Ken: So, you think there's corporate pressure at work, not artistic pressure?

Matt: Yeah. I think the problem is that Jim Henson was a performer. He was like an actor, but in addition to that, he was a filmmaker and an impresario and a quality control guy who ran everything. So he was Edgar Bergen and he was Orson Welles, and he was also David O. Selznick. But the heart of what he did was really the performance aspect, and when he died, that was gone and could not be replaced.

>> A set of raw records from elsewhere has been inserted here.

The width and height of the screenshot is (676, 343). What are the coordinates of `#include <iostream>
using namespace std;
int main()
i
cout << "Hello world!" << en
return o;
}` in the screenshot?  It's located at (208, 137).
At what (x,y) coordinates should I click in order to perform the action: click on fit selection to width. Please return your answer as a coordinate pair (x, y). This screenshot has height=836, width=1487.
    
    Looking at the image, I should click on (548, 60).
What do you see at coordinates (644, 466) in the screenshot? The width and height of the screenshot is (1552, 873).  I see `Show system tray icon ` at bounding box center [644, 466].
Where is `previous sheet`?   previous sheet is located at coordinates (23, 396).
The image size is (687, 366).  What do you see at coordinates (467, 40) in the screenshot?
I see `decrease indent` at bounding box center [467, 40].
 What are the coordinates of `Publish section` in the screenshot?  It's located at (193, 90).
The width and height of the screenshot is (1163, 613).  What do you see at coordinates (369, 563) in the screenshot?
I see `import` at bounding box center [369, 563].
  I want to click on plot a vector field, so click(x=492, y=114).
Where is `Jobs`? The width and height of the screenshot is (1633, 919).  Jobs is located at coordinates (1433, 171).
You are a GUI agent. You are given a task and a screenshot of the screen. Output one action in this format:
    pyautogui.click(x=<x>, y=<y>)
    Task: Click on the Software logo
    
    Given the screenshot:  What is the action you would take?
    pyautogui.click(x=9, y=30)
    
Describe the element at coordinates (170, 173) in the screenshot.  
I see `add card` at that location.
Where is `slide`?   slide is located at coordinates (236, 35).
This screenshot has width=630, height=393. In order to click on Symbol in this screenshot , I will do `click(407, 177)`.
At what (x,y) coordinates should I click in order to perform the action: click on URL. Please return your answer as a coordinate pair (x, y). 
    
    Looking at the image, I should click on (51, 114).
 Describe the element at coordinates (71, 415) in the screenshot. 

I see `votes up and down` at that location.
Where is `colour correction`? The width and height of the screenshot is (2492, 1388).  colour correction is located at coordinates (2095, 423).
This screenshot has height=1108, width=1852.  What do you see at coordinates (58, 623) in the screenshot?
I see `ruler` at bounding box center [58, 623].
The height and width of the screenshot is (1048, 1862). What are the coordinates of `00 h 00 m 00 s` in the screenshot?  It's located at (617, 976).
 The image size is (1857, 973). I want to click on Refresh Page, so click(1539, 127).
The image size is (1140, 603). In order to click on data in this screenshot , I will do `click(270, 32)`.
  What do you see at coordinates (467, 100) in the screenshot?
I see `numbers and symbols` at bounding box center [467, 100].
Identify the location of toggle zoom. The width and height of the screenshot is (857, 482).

I think Henson started to go astray a little bit in the 1980s, quite honestly, with things like — and I know this is blasphemy for some Muppet fans — but things like The Dark Crystal and Labyrinth. Those films are interesting, but they're the Jim Henson equivalent of Woody Allen doing Interiors.

Ken: [Laughs]

Matt: I respect those films for all the imagination involved, but I don't love them in the way that I love The Muppet Show

Ken: Let's talk directly about why that is. I really do feel that the Muppets were designed to be a satire on the idea of show business. The pressures of show business. The conventions of show business. And when they ceased to be that, that's where the Muppets went wrong. It's a little like casting Eric Cartman as Oliver Twist–

Matt: And having Cartman give a straight performance, yeah. Again, I keep coming back to Warner Brothers. That's one of the things made the Warner Brothers characters so funny. If you watch What's Opera, Doc? the source of humor is very complex, if you think about it. It's not just that Chuck Jones and Mel Blanc and everyone are spoofing Wagner. It's the fact that you are seeing Bugs Bunny and Elmer Fudd perform Wagner with great spirit and great emotion while still retaining their Bugs and Elmer-ness. Daffy Duck playing Robin Hood is still Daffy Duck, and that's what makes it funny. He's not doing an English accent. He just Daffy Duck, but he happens to be wearing a green outfit with those little pointy shoes.
Ken: Yes. [Laughs]

Matt: My favorite moment of the post-Henson Muppet film projects is the 2005 TV movie The Muppets' Wizard of Oz, just because it's just so damned weird. To me, the future of the Muppets is in this fantastic moment where Pepe the Prawn, apropos of nothing, turns to the camera and says "Those of you who have Dark Side of the Moon, press play now."

Ken: [Laughs]

Matt: That's the modern equivalent of that great moment on that old Muppet Show where you see Kermit the Frog sitting at his desk backstage, and he's drinking a glass of milk through a straw. The image is surreal, and just as you're thinking "What a surreal image," Kermit pauses, looks up and says something like, "Let's all think about this for a moment." And then he takes another sip.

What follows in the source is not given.